Friday, October 17, 2025

Review: "Mia and Friends" by Karlin Gray, illustrated by Micheline Hess

Mia and Friends by Karlin Gray, illustrated by Micheline Hess
Published August 2024 via First Second
★★★


Mm. So this is a middle-grade-or-younger graphic biography of Mia Hamm. I was so pleased to see that this was coming out, because Mia Hamm was my first-ever hero—the 1999 Women's World Cup was quite literally the only television I ever watched at home (we very occasionally rented a videotape to watch a movie, but by very occasionally I mean maybe twice a year; the television was stored in my parents' bedroom closet, and other than the World Cup I have no memories of watching any scheduled programming on it) as a child, which maybe tells you something about my family. I had copies of Go for the Goal and The Game and the Glory because that was the sort of thing we did and frankly still do—went looking for books about things and people that interested us. So, you know. Here we are.

I expect this will be a good one for young readers who are interested in soccer and who don't know that much about this earlier generation of soccer players.
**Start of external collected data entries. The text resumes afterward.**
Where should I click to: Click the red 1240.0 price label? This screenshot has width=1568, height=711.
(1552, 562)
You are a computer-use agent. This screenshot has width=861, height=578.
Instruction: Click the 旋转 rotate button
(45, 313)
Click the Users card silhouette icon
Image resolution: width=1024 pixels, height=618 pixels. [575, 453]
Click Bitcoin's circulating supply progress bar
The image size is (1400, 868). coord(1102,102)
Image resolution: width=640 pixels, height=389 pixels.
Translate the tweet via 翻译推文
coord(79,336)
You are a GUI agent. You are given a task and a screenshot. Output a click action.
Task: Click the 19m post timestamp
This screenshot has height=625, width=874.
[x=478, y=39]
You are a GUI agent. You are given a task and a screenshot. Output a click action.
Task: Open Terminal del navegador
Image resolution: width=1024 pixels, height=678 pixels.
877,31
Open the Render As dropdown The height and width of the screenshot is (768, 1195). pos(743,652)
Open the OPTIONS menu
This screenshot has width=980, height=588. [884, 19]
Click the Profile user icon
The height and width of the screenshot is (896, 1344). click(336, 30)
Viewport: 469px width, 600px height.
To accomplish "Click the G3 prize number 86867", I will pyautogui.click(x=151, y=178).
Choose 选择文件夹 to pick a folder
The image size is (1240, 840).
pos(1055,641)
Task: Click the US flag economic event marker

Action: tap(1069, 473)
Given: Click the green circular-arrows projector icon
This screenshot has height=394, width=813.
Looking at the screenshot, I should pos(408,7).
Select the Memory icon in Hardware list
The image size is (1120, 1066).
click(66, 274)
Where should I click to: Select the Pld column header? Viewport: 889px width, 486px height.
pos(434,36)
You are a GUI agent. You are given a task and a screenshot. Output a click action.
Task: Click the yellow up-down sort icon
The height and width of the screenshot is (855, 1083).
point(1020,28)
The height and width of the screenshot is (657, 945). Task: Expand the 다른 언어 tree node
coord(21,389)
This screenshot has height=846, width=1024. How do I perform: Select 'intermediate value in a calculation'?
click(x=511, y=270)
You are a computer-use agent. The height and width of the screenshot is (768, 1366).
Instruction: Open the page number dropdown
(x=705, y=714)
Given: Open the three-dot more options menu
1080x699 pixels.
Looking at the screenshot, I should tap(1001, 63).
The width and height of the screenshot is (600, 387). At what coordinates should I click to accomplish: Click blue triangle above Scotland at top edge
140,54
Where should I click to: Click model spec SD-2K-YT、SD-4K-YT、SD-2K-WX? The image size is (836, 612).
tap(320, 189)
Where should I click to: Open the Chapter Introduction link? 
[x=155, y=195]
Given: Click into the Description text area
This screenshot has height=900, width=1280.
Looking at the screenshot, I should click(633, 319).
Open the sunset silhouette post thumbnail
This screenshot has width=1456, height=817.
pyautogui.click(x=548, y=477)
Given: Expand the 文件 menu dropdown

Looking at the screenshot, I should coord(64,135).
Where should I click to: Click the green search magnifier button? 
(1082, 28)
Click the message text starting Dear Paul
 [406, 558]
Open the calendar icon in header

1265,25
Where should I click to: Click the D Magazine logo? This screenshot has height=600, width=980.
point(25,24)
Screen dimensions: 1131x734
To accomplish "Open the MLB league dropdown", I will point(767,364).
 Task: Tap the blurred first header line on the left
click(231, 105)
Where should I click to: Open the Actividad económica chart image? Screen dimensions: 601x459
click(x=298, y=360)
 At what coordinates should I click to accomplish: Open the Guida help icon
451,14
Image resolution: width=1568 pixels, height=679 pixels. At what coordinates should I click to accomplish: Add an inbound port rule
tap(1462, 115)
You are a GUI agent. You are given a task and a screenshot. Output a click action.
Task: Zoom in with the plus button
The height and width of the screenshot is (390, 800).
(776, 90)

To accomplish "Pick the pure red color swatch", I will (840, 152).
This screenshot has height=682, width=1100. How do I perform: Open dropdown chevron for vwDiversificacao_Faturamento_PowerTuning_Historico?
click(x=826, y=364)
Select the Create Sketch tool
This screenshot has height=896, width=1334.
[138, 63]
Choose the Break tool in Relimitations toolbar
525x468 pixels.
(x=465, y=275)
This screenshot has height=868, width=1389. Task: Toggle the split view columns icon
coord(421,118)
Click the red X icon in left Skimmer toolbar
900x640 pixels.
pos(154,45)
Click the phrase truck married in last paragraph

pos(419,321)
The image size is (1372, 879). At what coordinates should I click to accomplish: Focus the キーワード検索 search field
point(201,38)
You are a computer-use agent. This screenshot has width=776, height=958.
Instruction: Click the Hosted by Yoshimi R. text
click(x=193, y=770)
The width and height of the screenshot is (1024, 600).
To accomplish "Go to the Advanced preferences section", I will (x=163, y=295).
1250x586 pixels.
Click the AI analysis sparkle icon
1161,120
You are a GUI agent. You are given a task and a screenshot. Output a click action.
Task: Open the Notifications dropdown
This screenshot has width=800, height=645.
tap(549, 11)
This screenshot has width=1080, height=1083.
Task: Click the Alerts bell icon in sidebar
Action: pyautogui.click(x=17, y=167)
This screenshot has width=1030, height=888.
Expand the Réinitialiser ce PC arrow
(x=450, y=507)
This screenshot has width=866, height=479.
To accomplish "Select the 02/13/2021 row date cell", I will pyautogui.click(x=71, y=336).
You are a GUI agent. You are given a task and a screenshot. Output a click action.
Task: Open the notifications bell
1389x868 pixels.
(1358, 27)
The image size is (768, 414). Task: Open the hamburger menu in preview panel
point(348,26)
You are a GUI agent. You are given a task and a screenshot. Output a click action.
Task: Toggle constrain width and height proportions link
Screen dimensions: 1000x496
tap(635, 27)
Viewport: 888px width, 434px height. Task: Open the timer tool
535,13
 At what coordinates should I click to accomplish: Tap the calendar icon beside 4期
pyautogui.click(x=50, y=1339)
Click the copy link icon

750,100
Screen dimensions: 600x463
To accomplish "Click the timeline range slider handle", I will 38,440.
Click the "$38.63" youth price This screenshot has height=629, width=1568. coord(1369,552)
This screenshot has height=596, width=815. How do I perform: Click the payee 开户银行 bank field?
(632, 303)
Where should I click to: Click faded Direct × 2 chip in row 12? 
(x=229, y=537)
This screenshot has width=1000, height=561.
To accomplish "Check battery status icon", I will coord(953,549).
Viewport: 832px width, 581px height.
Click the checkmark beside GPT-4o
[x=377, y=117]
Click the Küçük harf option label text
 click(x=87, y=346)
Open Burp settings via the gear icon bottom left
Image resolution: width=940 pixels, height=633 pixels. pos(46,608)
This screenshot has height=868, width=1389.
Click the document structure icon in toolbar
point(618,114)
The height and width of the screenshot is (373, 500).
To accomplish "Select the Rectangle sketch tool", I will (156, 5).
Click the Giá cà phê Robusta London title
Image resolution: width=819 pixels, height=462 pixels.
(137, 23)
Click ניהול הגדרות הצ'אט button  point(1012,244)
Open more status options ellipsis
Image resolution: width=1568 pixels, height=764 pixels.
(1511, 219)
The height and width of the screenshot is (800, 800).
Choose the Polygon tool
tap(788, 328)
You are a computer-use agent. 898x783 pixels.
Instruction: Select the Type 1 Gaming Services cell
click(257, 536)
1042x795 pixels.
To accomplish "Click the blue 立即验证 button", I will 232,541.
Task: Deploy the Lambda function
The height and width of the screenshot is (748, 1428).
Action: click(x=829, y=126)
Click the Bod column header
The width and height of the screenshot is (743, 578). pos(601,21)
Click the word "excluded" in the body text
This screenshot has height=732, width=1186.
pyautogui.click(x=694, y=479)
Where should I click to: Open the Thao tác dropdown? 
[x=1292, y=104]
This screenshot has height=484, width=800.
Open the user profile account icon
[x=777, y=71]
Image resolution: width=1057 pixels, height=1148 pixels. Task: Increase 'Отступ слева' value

Most of the sources (and we stan a book with sources) are from the late 90s or early 2000s, which means that there's little in here that I didn't learn as a child reading obsessively about soccer. I think part of that is that that generation of players did not have the same level of celebrity that today's players do (something that the book discusses somewhat), and consequently there was less self-promotion and fewer memoirs and less direct-from source information. But...I would have loved to see some new information, or something that I wouldn't have seen in a book written in 2001—even a casual mention of a queer player would have felt more up to date (some of the players of that generation were out even then, but it wasn't discussed in most media). Or possibly something about Michelle Akers' chronic fatigue syndrome—that wouldn't be new, but it might feel especially relevant in the context of, e.g., long COVID.

So not really the book for me, but then, I'm really not the target audience here.